◆ ABOUT THIS EXERCISE
Please restate, word for word, the lines below that begin at the one with "Screen dimensions: 646x750" and end at the one with "You are a GUI". Leave out all other lines.

(DATASET ENTRIES begins)

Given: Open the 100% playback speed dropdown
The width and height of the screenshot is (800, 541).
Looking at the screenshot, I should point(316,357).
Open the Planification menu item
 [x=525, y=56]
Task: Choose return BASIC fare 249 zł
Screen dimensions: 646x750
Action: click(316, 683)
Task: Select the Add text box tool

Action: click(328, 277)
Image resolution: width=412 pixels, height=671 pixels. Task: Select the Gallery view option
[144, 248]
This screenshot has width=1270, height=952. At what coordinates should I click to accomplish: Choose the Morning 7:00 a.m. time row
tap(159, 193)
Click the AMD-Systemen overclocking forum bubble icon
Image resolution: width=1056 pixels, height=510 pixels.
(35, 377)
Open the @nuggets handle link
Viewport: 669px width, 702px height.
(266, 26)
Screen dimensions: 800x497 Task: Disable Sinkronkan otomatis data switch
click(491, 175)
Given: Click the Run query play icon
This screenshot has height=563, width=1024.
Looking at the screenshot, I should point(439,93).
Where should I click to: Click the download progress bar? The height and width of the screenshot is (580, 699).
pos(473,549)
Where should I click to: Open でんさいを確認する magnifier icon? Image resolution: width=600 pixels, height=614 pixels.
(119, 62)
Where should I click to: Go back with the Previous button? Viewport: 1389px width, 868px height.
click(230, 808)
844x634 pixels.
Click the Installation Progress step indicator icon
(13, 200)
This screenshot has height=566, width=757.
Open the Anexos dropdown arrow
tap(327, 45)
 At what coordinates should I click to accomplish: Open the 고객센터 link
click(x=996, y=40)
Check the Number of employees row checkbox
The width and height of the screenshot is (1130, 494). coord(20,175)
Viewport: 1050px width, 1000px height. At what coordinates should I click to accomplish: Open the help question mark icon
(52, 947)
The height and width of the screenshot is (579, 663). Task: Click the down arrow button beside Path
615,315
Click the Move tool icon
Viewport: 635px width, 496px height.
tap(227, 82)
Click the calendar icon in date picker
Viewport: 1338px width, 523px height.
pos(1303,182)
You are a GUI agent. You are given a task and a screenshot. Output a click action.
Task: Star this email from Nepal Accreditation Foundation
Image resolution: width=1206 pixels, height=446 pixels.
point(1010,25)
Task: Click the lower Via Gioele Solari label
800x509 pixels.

(DATASET ENTRIES ends)

◆ PROBLEM SOLUTION
Screen dimensions: 646x750
Action: click(316, 683)
Task: Select the Add text box tool

Action: click(328, 277)
Image resolution: width=412 pixels, height=671 pixels. Task: Select the Gallery view option
[144, 248]
This screenshot has width=1270, height=952. At what coordinates should I click to accomplish: Choose the Morning 7:00 a.m. time row
tap(159, 193)
Click the AMD-Systemen overclocking forum bubble icon
Image resolution: width=1056 pixels, height=510 pixels.
(35, 377)
Open the @nuggets handle link
Viewport: 669px width, 702px height.
(266, 26)
Screen dimensions: 800x497 Task: Disable Sinkronkan otomatis data switch
click(491, 175)
Given: Click the Run query play icon
This screenshot has height=563, width=1024.
Looking at the screenshot, I should point(439,93).
Where should I click to: Click the download progress bar? The height and width of the screenshot is (580, 699).
pos(473,549)
Where should I click to: Open でんさいを確認する magnifier icon? Image resolution: width=600 pixels, height=614 pixels.
(119, 62)
Where should I click to: Go back with the Previous button? Viewport: 1389px width, 868px height.
click(230, 808)
844x634 pixels.
Click the Installation Progress step indicator icon
(13, 200)
This screenshot has height=566, width=757.
Open the Anexos dropdown arrow
tap(327, 45)
 At what coordinates should I click to accomplish: Open the 고객센터 link
click(x=996, y=40)
Check the Number of employees row checkbox
The width and height of the screenshot is (1130, 494). coord(20,175)
Viewport: 1050px width, 1000px height. At what coordinates should I click to accomplish: Open the help question mark icon
(52, 947)
The height and width of the screenshot is (579, 663). Task: Click the down arrow button beside Path
615,315
Click the Move tool icon
Viewport: 635px width, 496px height.
tap(227, 82)
Click the calendar icon in date picker
Viewport: 1338px width, 523px height.
pos(1303,182)
You are a GUI agent. You are given a task and a screenshot. Output a click action.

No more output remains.